Anticipating the views of Karl Marx and others, in his 1829 book Skidmore depicted the world as one divided into two fundamental classes:

"...proprietors, and non-proprietors; those who own the world and those who own no part of it. If we take a closer view of these two classes, we shall find that a very great proportion even of the proprietors, are only nominally so; they possess so little, that in strict regard to truth, they ought to be classed among the non-proprietors."

Such a situation was self-perpetuating and held the majority of citizens in a sort of economic thralldom in which true liberty was not possible, Skidmore argued. He wrote:

"Let the parent reflect, if he now be a man of toil, that his children must be, 99 cases in 100, slaves, and worse, to some rich proprietor... Let him not cheat himself with empty pretensions; for, he who commands the property of the State, or even an inordinate portion of it, has the liberty and the happiness of its citizens in his own keeping.... He who can feed me, or starve me; give me employment, or bid me wander about in idleness; is my master; and it is the utmost folly for me to boast of being anything but a slave."

To alleviate this fundamentally flawed state of affairs, Skidmore argued for the end of the right of inheritance and for a one-time equalization of property among adults. His program was straightforward: all property in New York should be divvied up and redistributed, in equal shares, to New York citizens. From that point on, New Yorkers would own their share as private property, and would relinquish it only when they died. Private inheritance would be abolished, and the wealth of the deceased would be pooled into a fund and reserved, in the future, for young people when they reached the age of 18. Upon reaching that age, all New Yorkers would inherit a generous sum of money, understood as their birthright, to get them started in adult life.

The mechanism for change advocated by Skidmore was the convocation of a state constitutional convention that would in one swoop abolish all debts and expropriate all property — productive and personal — on behalf of the state. Every citizen, regardless of gender or race, would be allotted an equal share of the combined property of the nation, with the system made permanent by the equal distribution of the property of the deceased to those attaining the age of majority.

In addition to his redistributive ideas, Skidmore advocated state aid for child-rearing, the abolition of private charity, and the elimination of banks and corporate charters.

===Death and legacy===

During the last months before defeat in the election of 1830 and his untimely death in the summer of 1832, Skidmore published a newspaper called The Friend of Equal Rights, wrote letters to the editor of various New York City newspapers, and gave public lectures in an attempt to gain popular support for his deeply-held political and economic ideas.

Thomas Skidmore died August 7, 1832, during the cholera epidemic that swept through the city in that year.

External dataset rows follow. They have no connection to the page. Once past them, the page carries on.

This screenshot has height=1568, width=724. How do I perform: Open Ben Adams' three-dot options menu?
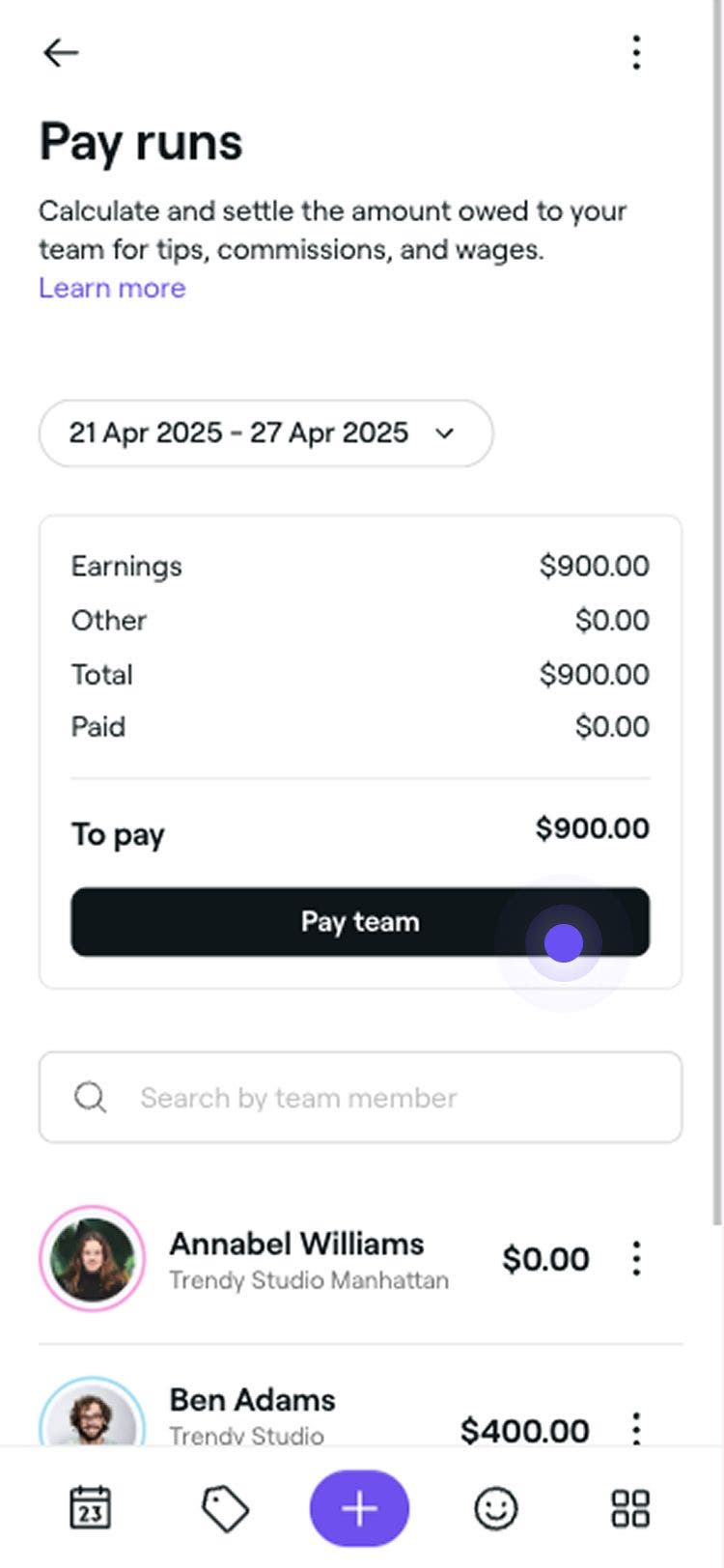coord(636,1427)
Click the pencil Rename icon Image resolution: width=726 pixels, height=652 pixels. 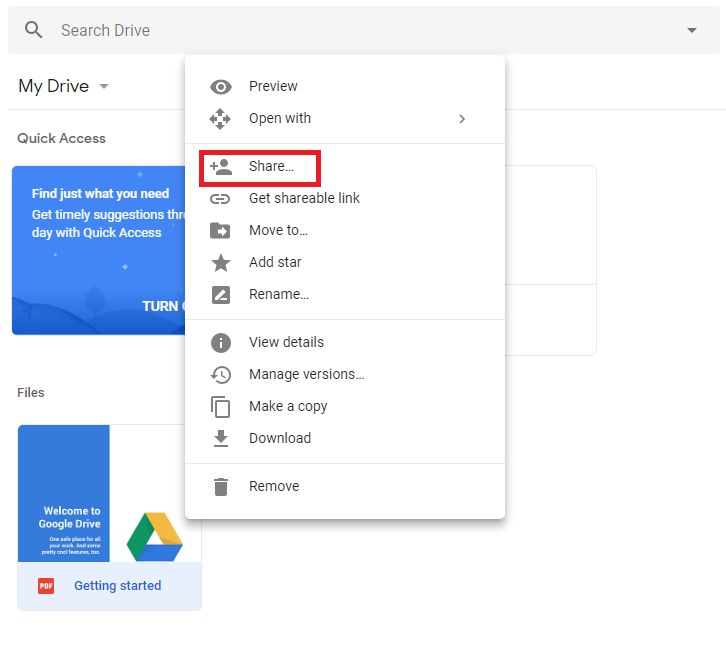(220, 295)
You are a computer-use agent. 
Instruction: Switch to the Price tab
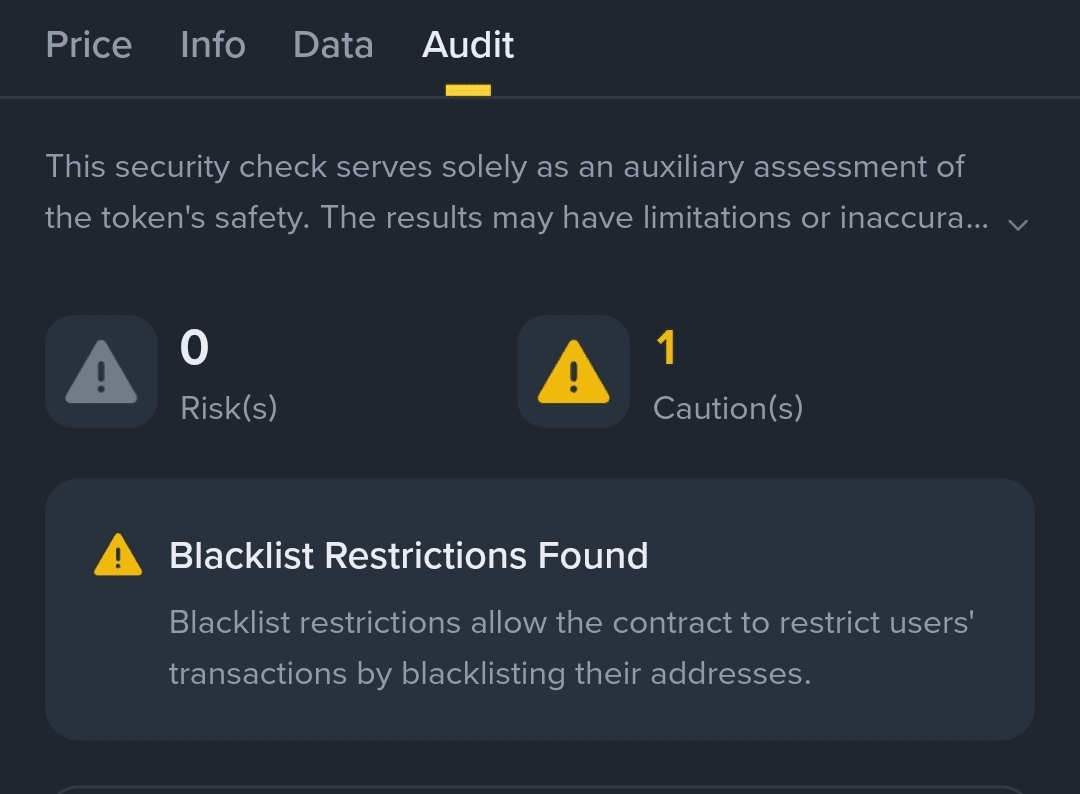point(89,45)
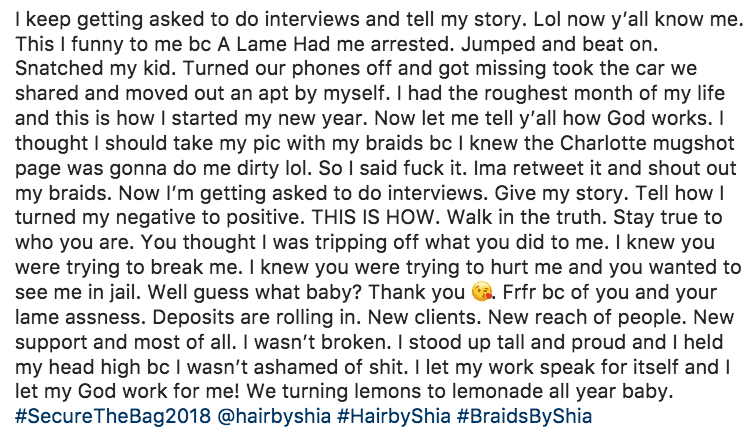Image resolution: width=747 pixels, height=433 pixels.
Task: Click the capitalized phrase THIS IS HOW
Action: tap(374, 218)
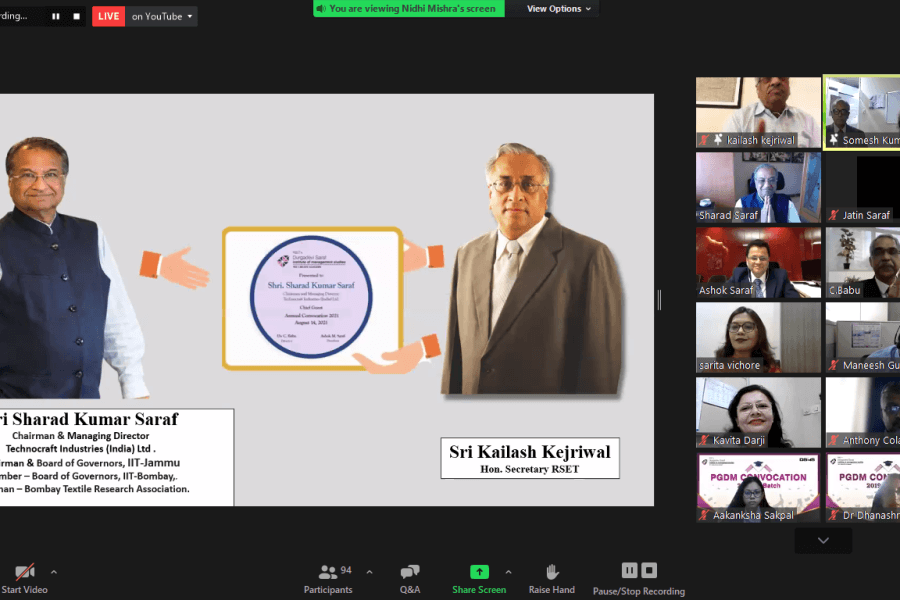Open the View Options menu

click(x=559, y=9)
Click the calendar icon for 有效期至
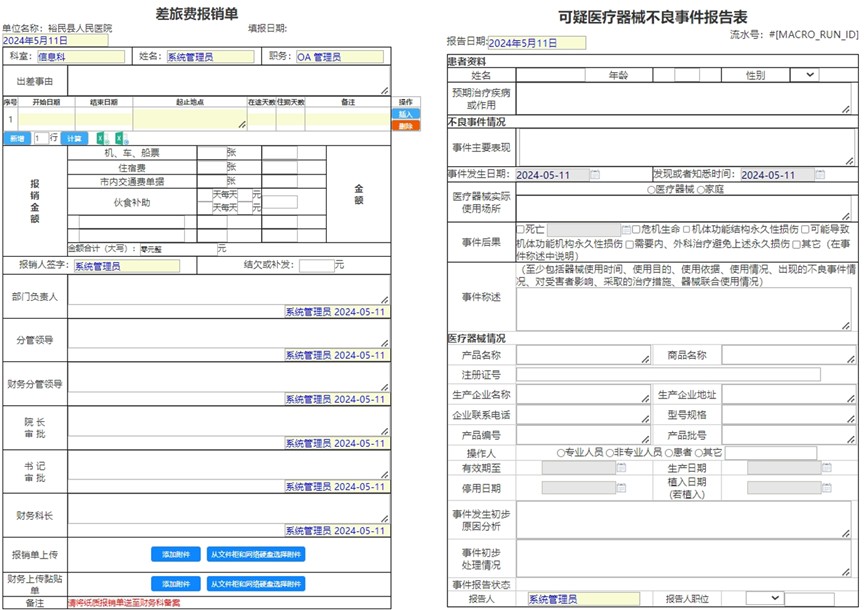This screenshot has width=865, height=610. (x=622, y=468)
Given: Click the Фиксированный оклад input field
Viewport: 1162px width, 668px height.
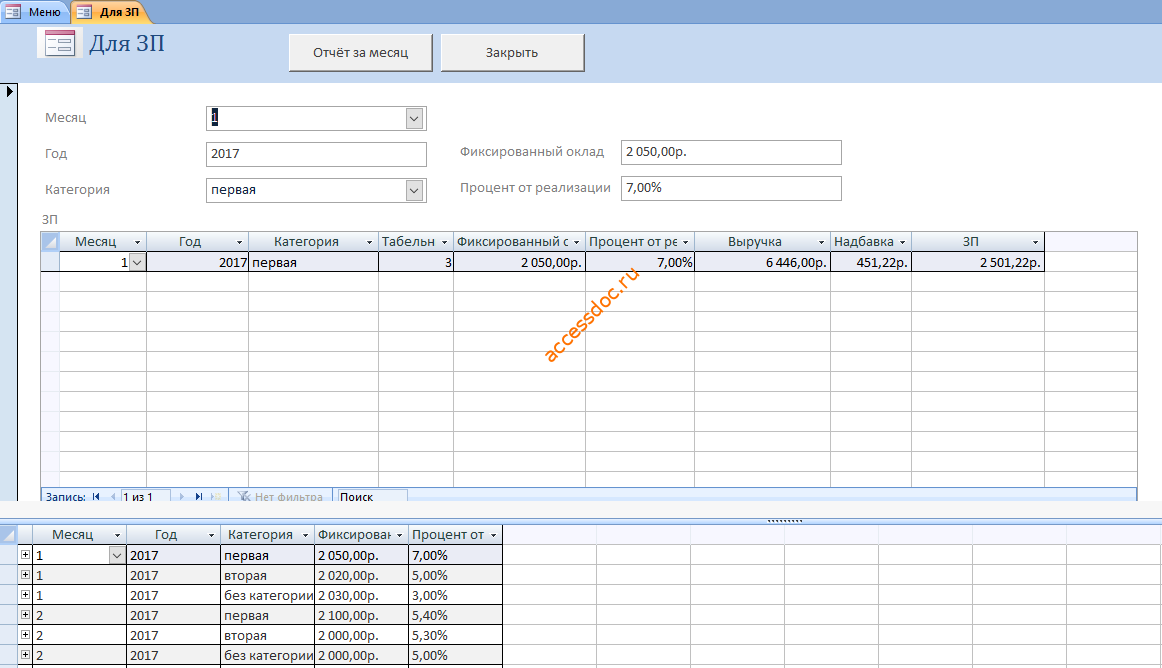Looking at the screenshot, I should 731,152.
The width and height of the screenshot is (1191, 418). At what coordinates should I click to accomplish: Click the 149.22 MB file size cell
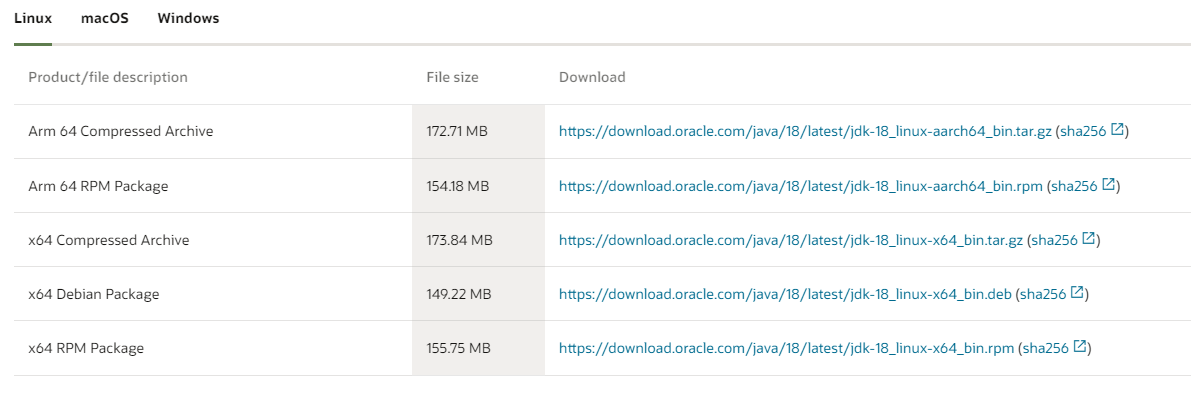tap(459, 294)
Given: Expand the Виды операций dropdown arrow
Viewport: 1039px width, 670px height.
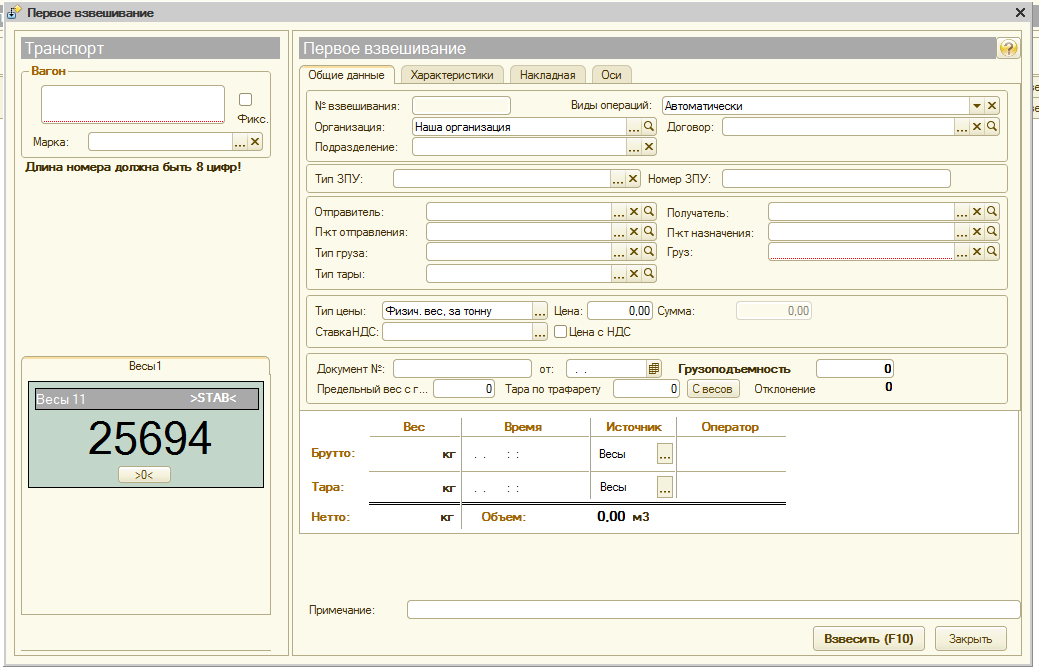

He was one week shy of his 42nd birthday at the time of his death.

Skidmore's 1829 book has been called the "first American synthesis of egalitarian and producerist ideas" and notable for its early advocacy of the idea that the producers of wealth were entitled to the whole value of that product — a fundamental economic article of faith which drove the 19th Century international socialist movement.

==Works==

- The Rights of Man to Property! - Being a Proposition to Make It Equal Among the Adults of the Present Generation, and to Provide for Its Equal Transmission to Every Individual of Each Succeeding Generation on Arriving at the Age of Maturity. New York: Thomas Skidmore, 1829.
- Moral Physiology Exposed and Refuted. New York: Skidmore and Jacobs, 1831.
- Political Essays. New York: Skidmore and Jacobs, 1831.